With such a low amount of callers, we can apply brute force by adding the following line just before each call.

 Genode::log(__FILE__, ":", __LINE__);

The compiler replaces __FILE__ with a string of the file name of the source code and __LINE__ with a string of the line number where __LINE__ appears within the source file. Another useful magic macro is __PRETTY_FUNCTION__, which expands to the name of the surrounding function.

After rebooting the board with the instrumentations in place, we see the origin of the call:

 /.../repos/base-hw/src/core/kernel/kernel.cc:25

A look at the surrounding code reveals that the function call originates from a function called kernel:

 extern "C" void kernel()
 {
   ...
   Cpu &cpu = cpu_pool().cpu(Cpu::executing_id());
   ...
 }

You might guess what's next?

 repos/base-hw$ grep -r "\<kernel(" *

There is only one caller, which is at src/core/kernel/init.cc and brings the kernel_init function to our attention.

Granted, this step-wise instrumentation may feel a bit like chopping wood with a nail clipper. But I sometimes enjoy the process anyway. By following call chains in reverse by browsing and instrumenting the code, one develops some kind of peripheral vision for the code around the call path, which fosters the sense of familiarity with the code base.

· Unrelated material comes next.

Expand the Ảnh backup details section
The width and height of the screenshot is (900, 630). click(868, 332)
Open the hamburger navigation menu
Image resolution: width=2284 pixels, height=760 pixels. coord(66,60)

Of course, using grep manually as described above may be too archaic for your taste. There exist plenty of dedicated tools (like ctags, cscope) and IDEs for aiding source-code discovery after all. Personally, I prefer simple tools. As a small life hack, I have put the following snippet in my Vim configuration:

 nnoremap <leader>g :execute
          \ "grep! -R -I --exclude-dir=.git
                       \ --exclude=*.orig
                       \ --exclude=.*.swp
                       \ --exclude=*.rej
                       \ --exclude=*~ "
                       \ . shellescape("\\<" . expand("<cword>") . "\\>")
                       \ . " ."<cr>:copen<cr><cr>

Similar to how the * and # commands search for the word under the cursor in the current buffer, the <leader>g command above allows me to grep the word under the cursor in the source tree and presents the results in a quickfix window. So I can quickly jump to each occurrence and travel across source files like a poor man's hypertext system.

That all said, once when ending up in a situation with many callers, the approach of manually instrumenting all caller sites becomes a nuisance, which leads us to the second option.

Option 2: One step of ground truth at a time

Instead of instrumenting all potential caller sites, we can let the return addresses as found on the stack guide us by using the following line as instrumentation:

 Genode::log("called from ", __builtin_return_address(0));

When executed, this line prints us the return address of the current function scope. This address corresponds to the caller. By placing this line into the Cpu_pool::cpu method, we get the following output.

 Starting kernel ...

 called from 0xffffffc000058720
 Error: Assertion failed: id < _count && _cpus[id].constructed()

The high number immediately tells us that the executed code resides somewhere high up in virtual memory. That means, we have already passed the bootstrap stage, the MMU is enabled, and core/kernel code is executed. As explained in the previous article, the corresponding ELF binary resides at build/arm_v8a/var/run/log.core and can be inspected via readelf.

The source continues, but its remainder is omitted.